Photogrammétrie et LiDAR : la vérification médico-légale en temps quasi réel 🔍
La photogrammétrie aérienne par drones et le scan LiDAR terrestre auraient pu documenter la scène quelques minutes après l'impact. En traitant ces captures, on génère un modèle 3D géoréférencé de haute précision. Ce jumeau numérique permet une analyse médico-légale : calculer les volumes de décombres, identifier les structures effondrées et comparer l'état avec des images satellites antérieures. Ainsi, on vérifie l'étendue réelle des dommages au bâtiment historique contigu et au bloc résidentiel, objectivant l'évaluation et documentant le patrimoine perdu avec un rigor technique incontestable.

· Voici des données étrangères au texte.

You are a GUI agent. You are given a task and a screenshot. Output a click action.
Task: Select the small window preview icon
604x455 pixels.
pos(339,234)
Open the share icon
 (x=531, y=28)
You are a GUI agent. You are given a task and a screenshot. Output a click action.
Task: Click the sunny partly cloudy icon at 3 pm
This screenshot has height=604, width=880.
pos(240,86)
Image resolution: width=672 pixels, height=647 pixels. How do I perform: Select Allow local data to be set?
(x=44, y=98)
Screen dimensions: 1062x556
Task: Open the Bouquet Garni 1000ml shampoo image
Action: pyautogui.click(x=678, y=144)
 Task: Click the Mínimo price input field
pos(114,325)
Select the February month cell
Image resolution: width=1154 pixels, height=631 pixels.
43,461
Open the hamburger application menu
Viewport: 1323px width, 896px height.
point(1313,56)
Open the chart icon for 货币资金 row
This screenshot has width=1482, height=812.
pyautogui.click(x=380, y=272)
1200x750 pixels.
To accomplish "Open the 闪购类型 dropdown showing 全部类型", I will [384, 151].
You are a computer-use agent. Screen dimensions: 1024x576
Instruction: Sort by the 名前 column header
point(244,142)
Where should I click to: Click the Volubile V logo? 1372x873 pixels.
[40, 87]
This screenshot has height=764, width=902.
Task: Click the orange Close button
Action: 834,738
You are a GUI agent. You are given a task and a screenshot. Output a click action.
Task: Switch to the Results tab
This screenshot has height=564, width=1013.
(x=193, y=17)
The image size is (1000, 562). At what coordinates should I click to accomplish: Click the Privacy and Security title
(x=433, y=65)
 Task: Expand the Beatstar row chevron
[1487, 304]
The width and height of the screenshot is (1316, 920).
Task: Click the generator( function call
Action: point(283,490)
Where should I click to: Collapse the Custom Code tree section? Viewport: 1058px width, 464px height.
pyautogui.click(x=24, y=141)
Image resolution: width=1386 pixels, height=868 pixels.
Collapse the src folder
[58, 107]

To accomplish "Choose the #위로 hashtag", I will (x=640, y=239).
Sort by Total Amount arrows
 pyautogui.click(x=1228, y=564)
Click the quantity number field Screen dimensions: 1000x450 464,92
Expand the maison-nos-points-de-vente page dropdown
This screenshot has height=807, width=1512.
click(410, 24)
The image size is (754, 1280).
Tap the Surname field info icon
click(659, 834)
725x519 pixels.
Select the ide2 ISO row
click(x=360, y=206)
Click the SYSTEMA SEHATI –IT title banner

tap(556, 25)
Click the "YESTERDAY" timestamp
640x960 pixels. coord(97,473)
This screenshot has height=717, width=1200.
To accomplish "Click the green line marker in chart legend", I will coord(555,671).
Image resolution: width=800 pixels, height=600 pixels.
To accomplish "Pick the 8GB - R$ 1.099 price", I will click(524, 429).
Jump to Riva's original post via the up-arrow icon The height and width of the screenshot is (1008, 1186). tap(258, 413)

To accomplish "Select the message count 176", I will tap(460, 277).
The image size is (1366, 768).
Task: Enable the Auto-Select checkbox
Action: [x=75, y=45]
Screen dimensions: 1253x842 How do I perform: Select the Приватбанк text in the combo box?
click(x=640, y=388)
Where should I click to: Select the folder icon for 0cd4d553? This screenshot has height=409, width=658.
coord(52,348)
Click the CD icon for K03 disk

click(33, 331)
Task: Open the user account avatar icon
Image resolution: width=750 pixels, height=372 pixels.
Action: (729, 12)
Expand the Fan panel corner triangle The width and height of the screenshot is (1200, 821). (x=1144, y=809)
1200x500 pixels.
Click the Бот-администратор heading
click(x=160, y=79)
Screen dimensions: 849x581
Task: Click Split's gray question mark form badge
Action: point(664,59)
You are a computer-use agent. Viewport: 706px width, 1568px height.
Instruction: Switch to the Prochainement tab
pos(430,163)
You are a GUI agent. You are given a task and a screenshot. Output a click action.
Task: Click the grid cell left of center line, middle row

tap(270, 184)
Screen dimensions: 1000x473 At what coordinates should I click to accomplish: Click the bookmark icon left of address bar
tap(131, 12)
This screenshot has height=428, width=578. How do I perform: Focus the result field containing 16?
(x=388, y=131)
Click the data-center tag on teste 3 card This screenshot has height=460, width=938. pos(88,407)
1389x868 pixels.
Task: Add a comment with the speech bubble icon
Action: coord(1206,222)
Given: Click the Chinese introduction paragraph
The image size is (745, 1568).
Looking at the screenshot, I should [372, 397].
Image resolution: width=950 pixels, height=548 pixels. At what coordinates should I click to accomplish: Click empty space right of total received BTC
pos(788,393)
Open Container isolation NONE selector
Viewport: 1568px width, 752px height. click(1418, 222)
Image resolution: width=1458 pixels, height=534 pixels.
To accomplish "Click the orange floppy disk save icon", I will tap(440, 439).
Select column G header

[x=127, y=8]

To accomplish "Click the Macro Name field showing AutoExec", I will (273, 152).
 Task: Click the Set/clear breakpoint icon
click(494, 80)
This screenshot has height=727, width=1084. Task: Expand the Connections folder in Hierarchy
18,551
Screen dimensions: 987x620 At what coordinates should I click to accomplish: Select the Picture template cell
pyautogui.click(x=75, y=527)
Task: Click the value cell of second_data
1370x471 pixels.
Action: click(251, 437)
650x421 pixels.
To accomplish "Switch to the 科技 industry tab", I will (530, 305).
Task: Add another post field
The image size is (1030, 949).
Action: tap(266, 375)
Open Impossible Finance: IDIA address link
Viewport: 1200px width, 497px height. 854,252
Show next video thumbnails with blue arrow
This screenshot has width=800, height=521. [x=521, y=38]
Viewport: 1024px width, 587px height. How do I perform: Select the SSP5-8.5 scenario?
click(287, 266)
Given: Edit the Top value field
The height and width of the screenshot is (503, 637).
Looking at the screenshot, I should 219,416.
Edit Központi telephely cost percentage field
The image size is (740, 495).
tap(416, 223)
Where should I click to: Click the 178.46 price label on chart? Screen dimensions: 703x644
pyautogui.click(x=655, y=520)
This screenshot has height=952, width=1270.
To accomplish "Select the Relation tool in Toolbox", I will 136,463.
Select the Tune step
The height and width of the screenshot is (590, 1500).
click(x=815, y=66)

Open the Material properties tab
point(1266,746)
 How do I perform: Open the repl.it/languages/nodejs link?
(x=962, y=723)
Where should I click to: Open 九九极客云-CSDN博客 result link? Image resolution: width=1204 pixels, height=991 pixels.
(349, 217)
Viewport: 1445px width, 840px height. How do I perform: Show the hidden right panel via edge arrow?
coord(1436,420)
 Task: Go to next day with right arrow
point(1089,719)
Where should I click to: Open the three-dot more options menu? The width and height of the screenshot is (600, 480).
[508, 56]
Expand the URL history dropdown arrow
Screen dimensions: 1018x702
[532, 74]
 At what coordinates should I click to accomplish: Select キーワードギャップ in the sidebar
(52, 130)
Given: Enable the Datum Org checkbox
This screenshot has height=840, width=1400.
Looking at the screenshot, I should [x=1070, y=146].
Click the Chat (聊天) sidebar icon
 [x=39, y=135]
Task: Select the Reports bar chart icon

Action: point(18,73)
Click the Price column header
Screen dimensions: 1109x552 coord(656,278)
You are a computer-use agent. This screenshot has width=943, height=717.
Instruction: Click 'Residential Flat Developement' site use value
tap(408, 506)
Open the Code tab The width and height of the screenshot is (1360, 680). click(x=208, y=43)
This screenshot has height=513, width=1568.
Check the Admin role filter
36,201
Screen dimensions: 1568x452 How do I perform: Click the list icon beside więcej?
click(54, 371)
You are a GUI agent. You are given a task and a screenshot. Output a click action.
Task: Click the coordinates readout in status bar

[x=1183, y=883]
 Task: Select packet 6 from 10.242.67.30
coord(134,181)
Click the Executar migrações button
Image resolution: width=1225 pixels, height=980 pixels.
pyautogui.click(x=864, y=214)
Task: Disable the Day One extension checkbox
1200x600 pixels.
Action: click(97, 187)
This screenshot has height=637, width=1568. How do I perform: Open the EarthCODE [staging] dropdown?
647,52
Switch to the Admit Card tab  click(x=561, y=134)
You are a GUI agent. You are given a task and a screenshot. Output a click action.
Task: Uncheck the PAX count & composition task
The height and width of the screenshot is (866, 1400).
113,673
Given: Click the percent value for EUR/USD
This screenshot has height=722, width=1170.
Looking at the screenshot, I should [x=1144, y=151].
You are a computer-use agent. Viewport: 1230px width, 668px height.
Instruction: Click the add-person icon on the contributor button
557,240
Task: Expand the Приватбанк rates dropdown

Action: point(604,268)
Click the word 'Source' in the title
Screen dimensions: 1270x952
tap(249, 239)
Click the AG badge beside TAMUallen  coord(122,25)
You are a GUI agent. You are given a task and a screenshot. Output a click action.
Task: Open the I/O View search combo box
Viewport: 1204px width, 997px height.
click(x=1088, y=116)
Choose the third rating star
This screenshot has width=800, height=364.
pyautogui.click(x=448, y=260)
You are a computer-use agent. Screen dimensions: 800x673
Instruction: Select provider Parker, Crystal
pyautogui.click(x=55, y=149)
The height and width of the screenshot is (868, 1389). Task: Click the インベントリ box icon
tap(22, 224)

Au-delà des ruines : préserver la mémoire et exiger la vérité 💾
La technologie 3D transcende la simple reconstruction visuelle. Elle devient un instrument pour préserver la mémoire architecturale de manière immuable et un standard de vérification qui impose un plus grand rigor informatif. Dans un contexte de désinformation, ces modèles agissent comme des preuves techniques neutres, essentielles pour contrer les narratifs erronés ou intéressés et pour rappeler, avec des données concrètes, le coût humain et culturel des conflits.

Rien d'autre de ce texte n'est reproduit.